One of the first to report on its latest action plan activities was Le Commerce du Bois of France (LCB). It has organised regional meetings with NGO´s and leading importers to discuss key sustainable tropical timber sourcing and market development initiatives. LCB has also created a sustainable tropical timber digital toolkit which it features on its website, www.lecommercedubois.org and offers on a USB stick. It includes a directory of French tropical importers, technical and environmental guides, videos and information on the STTC.
The French association also approached 22 architectural schools to offer presentations on sourcing and construction potential of sustainable tropical wood. This, however, was the least successful of its activities. “We had difficulties mobilising architects and think this deserves strategic reflection within the STTC and European Timber Trade Federation on how to reach out to specifiers more efficiently,” said LCB Director Eric Boilley. He added that his organisation is also now proposing presentations to vocational schools providing timber-related degrees.
In Germany, the GD Holz federation has focused on the fact that commercialising tropical timber , albeit sustainable, is still “like a red rag to a bull for many people”. Consequently it has produced a consumer and specifier-targeted video for its YouTube channel. This highlights that “circumstances in many tropical timber producing countries have changed and the use of sustainable tropical timber has become a key factor in preserving global rainforests. It shows in a simple and entertaining way the benefits of using sustainably certified tropical wood,” stated GD Holz, which invites others to post it on their websites (the English version is at https://youtu.be/Atm_RUVmdHA). “It’s not possible to provide all the relevant information in a 100-second clip, but we will also be setting up a distinct information section at www.use-it-or-lose-it.org with additional facts about the positive effects of sustainable development in the use of tropical wood,” said GD Holz.

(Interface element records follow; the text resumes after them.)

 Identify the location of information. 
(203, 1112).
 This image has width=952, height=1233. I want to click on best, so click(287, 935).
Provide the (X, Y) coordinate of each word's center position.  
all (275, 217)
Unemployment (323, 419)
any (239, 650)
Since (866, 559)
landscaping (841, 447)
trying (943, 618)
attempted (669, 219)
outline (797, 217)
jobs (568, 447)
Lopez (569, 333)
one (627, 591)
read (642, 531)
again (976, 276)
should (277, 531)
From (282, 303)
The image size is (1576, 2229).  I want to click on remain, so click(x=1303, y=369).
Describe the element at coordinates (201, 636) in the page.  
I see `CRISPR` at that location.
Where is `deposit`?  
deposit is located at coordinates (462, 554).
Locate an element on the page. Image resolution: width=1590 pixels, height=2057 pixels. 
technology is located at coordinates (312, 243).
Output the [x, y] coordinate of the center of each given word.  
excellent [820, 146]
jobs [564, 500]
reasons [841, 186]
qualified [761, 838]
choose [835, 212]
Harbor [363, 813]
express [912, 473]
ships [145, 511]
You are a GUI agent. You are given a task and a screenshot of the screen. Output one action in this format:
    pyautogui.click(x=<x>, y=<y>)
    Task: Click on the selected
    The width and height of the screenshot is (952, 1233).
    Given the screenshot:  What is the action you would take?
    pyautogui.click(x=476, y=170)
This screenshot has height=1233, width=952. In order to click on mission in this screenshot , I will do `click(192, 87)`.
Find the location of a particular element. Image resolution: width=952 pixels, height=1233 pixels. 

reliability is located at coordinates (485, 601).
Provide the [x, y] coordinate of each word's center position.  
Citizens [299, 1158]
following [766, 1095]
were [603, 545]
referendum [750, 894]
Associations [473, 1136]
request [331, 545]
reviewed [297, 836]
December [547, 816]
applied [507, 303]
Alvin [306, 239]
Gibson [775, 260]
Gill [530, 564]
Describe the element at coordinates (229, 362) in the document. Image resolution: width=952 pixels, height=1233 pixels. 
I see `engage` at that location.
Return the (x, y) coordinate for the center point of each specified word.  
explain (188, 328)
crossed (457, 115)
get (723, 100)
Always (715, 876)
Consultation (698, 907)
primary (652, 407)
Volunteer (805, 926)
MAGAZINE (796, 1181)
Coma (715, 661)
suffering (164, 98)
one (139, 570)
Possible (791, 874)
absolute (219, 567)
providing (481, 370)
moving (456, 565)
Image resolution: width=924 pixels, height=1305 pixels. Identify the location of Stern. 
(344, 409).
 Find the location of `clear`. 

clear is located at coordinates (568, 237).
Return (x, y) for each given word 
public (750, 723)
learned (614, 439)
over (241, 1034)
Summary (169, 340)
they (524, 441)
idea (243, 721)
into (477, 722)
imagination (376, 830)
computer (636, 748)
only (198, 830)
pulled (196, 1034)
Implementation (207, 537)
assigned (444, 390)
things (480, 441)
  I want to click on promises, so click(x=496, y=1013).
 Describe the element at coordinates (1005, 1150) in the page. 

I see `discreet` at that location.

Meanwhile in Denmark, the Danish Timber Trade Federation (DTTF) has focused on “developing the base for communications about tropical timber” for its members to use in day-to-day business. “We’ve been working to elaborate and explain key messages – that sustainably sourced tropical timber is a safe and versatile material, which is readily available in the marketplace – so that members can use them consistently and repeatedly in their own communication to sell the positive story about sustainably sourced tropical timber products,” said Director Jakob Rygg Klaumann. This information toolkit is available at http://dktimber.dk/tropisk-trae. It includes facts about tropical timber, and details about legal and sustainable forest management, timber properties and applications, the link between a viable market for sustainable timber and maintaining the forest and between the latter and tackling climate change. The DTTF is particularly targeting this information to retailers as key market influencers “to help them overcome negative perceptions about tropical timber among their customers”.